Le niveau 1 de l'I.L.L.

     Au début de 1990, on apprenait que les responsables du réacteur à haut flux de l'Institut Laue Langevin installé sur le site du Centre d'Etudes Nucléaires de Grenoble faisaient fonctionner, depuis 19 ans, leur réacteur à une puissance supérieure de 10% de la puissance maximum réglementaire.
     On découvrait ainsi que les ingénieurs du CEA qui avaient étudié ce réacteur avaient juste oublié que l'eau lourde était plus... lourde que l'eau légère.
     Les «exploitants physiciens» s'étaient bien rendus compte qu'il y avait quelque chose d'anormal. Mais au lieu de reprendre leurs calculs, ils mettaient en cause la qualité de combustible fourni par les Américains. C'est à se demander à quoi servent les appareils destinés à mesurer le flux de neutrons et surtout quelle confiance les opérateurs accordent à leur étalonnage.
     C'est peut-être anodin me direz-vous. En fait, cela fait poser beaucoup de questions sur:
     - le sérieux du contrôle des combustibles neufs*
     - le sérieux de la conduite de ce réacteur
     - le sérieux des études de conception.
     * En particulier le combustible MOX demande un suivi sérieux car les assemblages n'auront pas tous le même enrichissement et à l'intérieur d'un assemblage les aiguilles n'ont pas non plus la même composition.

suite:
La réaction d'EDF
au projet de recommandations de la CIPR de février 1990

     D'après Nucleonics Week du 26 octobre 1989: «Lucien Berton, chef de la production thermique (nucléaire et fossile) à EDF, a déclaré au cours d'un séminaire Framatome tenu à Paris que le plan de la CIPR pour une réduction significative des normes de radioprotection est une menace directe contre l'option nucléaire: «Nous sommes contre les manies d'experts qui sont compétents - je considère l'hypothèse la plus favorable - mais qui ne voient qu'un aspect des choses et qui sont incapables de considérer l'intérêt général (sic). C'est à nous d'agir», a déclaré Berton aux représentants de l'industrie nucléaire».
     Ainsi, Monsieur Lucien Berton, haut responsable de l'EDF, demande qu'une action soit entreprise contre les membres de la CIPR. Signalons que le texte que nous venons d'analyser est publié par la CIPR, il représente donc l'avis de ses membres. Les Français à la CIPR sont: Jammet, Lafuma, Parmentier, Nénot, tous les quatre employés par le CEA; il faut y ajouter deux «indépendants», Pellerin et son adjoint Moroni!
     Jammet a été pendant de nombreuses années le chef du département de protection du CEA, il est actuellement à la retraite et conseiller technique auprès de la direction du CEA, il est membre de la CIPR depuis 1953, en 1981 il devient vice-président de la Commission principale de la CIPR. Quant à Pellerin, il est inutile de présenter ici les manifestations de son dévouement inconditionnel à l'industrie nucléaire.
     Sus à Jammet et à Pellerin, ils complotent pour détruire notre brillante industrie nucléaire, déclare Lucien Berton de l'EDF. On aura tout vu.
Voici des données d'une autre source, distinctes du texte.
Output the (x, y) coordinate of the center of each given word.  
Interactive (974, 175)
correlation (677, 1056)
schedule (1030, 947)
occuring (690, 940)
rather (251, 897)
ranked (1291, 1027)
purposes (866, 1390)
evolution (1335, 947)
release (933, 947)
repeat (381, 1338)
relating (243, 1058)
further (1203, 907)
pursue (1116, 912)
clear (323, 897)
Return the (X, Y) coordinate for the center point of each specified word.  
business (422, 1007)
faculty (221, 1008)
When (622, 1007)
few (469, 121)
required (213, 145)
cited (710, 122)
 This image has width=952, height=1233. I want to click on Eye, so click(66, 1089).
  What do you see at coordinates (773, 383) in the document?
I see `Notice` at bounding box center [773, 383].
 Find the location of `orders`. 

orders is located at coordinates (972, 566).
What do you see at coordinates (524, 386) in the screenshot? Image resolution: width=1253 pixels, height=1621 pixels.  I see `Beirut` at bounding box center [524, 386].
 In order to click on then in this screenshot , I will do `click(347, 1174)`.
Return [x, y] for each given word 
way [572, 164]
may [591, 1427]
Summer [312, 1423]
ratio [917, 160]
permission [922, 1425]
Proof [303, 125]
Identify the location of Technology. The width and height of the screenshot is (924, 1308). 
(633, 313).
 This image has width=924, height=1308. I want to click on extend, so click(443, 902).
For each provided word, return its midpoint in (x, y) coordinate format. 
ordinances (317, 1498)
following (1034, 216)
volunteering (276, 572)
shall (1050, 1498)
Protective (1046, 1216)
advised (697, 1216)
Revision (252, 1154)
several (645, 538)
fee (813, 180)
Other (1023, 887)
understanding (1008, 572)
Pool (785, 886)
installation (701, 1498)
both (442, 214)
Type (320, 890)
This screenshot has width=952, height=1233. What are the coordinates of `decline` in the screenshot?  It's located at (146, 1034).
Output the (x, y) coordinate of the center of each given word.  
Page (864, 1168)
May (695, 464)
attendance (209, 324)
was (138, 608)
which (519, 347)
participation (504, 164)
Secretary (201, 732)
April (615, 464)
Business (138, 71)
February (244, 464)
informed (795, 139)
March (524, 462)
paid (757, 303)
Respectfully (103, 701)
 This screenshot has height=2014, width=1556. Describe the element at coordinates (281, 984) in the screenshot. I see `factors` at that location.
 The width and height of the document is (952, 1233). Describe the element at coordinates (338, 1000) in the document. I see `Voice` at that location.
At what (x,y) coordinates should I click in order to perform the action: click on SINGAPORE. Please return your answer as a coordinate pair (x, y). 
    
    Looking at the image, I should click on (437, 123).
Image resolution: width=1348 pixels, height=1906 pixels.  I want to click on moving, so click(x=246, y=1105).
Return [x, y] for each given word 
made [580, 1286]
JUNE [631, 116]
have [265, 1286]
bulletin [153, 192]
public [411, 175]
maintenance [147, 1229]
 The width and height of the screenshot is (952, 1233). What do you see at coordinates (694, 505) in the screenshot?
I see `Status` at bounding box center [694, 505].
L'énergie nucléaire pose un réel problème de santé mentale pour ses promoteurs!


Encore quelqu'un qui ne connaît pas les propriétés de la multiplication

     Dans Le Monde du 17 janvier 1990, le chroniqueur scientifique de ce journal écrit : «Or, les normes de sûreté veulent que l'on attende dix demi-vies avant de considérer une substance radioactive comme inoffensive».
     Nous l'avons déjà écrit mais les journalistes ne semblent pas très portés sur la lecture: 10 demi-vies conduisent à un facteur de réduction de 1.000. Si on considère 1 tonne de plutonium, après 10 demi-vies il en restera 1 kg. Pour ce journaliste, ce kg de plutonium serait inoffensif!